→ TASK STATEMENT:
Copy out the material between the lines holding "Task: Sort the table by Expiration date" and "Expand the chevron", inclusive, keeping every line exactly as it appears.

→ ROWS:
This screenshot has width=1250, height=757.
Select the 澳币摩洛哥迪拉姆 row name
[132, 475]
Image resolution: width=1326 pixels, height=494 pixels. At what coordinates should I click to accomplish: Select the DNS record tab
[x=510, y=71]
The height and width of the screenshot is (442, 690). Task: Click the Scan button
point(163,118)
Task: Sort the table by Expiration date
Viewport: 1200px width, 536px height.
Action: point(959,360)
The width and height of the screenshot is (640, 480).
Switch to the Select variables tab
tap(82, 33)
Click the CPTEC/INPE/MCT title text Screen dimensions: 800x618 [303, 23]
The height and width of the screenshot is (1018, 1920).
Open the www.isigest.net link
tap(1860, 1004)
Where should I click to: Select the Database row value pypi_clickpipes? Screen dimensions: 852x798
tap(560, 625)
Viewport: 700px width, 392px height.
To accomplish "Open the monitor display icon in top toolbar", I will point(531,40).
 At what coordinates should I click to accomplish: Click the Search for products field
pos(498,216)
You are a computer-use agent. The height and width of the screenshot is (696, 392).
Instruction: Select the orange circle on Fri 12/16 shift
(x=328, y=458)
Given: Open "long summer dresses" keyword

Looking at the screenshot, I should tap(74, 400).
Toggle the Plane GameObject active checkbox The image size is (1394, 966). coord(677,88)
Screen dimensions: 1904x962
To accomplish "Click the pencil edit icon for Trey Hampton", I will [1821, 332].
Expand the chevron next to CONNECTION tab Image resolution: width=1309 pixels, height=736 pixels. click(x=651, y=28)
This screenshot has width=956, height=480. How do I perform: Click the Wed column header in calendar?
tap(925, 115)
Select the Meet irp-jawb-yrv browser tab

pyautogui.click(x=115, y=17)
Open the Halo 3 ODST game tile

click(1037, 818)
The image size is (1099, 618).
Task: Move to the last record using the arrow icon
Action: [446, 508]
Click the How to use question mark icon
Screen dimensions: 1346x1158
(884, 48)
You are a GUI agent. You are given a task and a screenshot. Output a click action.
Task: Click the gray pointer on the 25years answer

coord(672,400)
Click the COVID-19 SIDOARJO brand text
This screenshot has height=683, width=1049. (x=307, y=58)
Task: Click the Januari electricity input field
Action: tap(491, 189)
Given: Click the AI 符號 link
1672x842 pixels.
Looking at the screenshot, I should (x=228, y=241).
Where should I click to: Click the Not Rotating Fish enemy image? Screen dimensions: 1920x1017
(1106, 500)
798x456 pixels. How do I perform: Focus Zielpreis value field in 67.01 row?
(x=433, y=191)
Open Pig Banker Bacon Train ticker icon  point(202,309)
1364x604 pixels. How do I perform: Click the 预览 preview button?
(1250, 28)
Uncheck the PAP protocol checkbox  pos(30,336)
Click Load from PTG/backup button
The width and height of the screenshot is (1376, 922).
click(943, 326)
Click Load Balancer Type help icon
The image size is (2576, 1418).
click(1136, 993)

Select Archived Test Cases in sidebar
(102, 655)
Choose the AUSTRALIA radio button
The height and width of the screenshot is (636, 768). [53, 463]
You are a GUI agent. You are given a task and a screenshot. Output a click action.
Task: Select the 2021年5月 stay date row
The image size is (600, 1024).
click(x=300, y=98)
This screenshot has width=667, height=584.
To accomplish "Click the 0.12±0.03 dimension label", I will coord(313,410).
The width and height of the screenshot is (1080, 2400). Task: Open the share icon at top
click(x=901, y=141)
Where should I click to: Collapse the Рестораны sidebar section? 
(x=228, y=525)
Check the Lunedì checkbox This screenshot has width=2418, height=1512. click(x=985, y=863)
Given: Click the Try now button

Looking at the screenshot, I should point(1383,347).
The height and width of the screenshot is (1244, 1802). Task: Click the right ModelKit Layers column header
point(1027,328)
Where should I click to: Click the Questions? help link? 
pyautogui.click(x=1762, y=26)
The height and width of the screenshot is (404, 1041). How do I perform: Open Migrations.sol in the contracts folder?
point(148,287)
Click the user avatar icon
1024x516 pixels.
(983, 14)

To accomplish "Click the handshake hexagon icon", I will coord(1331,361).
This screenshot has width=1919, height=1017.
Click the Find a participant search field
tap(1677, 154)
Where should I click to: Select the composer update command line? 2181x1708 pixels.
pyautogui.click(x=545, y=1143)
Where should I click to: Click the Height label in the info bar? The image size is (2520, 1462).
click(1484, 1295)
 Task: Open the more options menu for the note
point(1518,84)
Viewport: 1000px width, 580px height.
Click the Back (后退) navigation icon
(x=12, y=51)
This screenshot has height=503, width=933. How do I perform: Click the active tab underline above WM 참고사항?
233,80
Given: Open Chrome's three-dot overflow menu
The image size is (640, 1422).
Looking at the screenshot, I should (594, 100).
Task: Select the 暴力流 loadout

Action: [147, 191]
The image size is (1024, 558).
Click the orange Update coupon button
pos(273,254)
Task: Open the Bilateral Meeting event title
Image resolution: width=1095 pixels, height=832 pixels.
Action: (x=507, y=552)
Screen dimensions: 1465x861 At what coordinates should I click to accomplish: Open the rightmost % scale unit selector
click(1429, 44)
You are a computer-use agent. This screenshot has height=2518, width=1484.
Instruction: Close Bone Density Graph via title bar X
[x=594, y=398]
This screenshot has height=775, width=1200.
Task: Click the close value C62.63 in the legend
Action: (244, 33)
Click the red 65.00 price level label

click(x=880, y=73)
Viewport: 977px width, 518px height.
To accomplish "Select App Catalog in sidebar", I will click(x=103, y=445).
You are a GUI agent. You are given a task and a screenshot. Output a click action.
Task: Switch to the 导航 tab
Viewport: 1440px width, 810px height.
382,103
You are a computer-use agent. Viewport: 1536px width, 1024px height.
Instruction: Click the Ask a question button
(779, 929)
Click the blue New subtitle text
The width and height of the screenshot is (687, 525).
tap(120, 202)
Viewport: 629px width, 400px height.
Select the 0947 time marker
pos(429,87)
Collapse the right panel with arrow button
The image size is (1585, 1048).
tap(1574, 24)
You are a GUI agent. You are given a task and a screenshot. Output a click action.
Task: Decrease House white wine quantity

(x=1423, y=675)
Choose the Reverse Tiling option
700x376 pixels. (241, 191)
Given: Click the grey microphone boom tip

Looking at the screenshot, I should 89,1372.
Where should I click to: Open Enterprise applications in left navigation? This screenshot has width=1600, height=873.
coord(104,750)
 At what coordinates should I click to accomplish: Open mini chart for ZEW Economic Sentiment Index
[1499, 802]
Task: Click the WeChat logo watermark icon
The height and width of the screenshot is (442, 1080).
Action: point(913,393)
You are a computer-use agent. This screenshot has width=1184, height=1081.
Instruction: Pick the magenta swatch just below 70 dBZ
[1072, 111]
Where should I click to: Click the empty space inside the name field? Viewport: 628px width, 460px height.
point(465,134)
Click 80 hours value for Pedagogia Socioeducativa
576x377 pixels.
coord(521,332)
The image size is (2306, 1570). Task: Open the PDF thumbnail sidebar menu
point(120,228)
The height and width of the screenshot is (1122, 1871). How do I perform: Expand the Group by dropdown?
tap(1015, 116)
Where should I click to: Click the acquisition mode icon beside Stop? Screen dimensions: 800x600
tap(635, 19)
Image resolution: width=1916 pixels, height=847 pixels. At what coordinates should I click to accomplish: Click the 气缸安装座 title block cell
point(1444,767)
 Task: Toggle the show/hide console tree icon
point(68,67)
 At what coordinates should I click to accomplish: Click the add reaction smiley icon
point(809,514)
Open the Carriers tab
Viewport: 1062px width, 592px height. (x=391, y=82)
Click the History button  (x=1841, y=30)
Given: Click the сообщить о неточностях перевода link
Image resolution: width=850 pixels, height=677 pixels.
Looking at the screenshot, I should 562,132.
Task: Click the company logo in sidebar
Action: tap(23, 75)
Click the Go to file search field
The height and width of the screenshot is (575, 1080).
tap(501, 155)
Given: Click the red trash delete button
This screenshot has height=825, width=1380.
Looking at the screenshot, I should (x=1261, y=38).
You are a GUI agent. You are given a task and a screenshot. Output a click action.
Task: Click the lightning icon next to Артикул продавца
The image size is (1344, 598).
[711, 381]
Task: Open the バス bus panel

→ RESPONSE TO THE TASK:
Task: Sort the table by Expiration date
Viewport: 1200px width, 536px height.
Action: point(959,360)
The width and height of the screenshot is (640, 480).
Switch to the Select variables tab
tap(82, 33)
Click the CPTEC/INPE/MCT title text Screen dimensions: 800x618 [303, 23]
The height and width of the screenshot is (1018, 1920).
Open the www.isigest.net link
tap(1860, 1004)
Where should I click to: Select the Database row value pypi_clickpipes? Screen dimensions: 852x798
tap(560, 625)
Viewport: 700px width, 392px height.
To accomplish "Open the monitor display icon in top toolbar", I will point(531,40).
 At what coordinates should I click to accomplish: Click the Search for products field
pos(498,216)
You are a computer-use agent. The height and width of the screenshot is (696, 392).
Instruction: Select the orange circle on Fri 12/16 shift
(x=328, y=458)
Given: Open "long summer dresses" keyword

Looking at the screenshot, I should tap(74, 400).
Toggle the Plane GameObject active checkbox The image size is (1394, 966). coord(677,88)
Screen dimensions: 1904x962
To accomplish "Click the pencil edit icon for Trey Hampton", I will [1821, 332].
Expand the chevron next to CONNECTION tab Image resolution: width=1309 pixels, height=736 pixels. click(x=651, y=28)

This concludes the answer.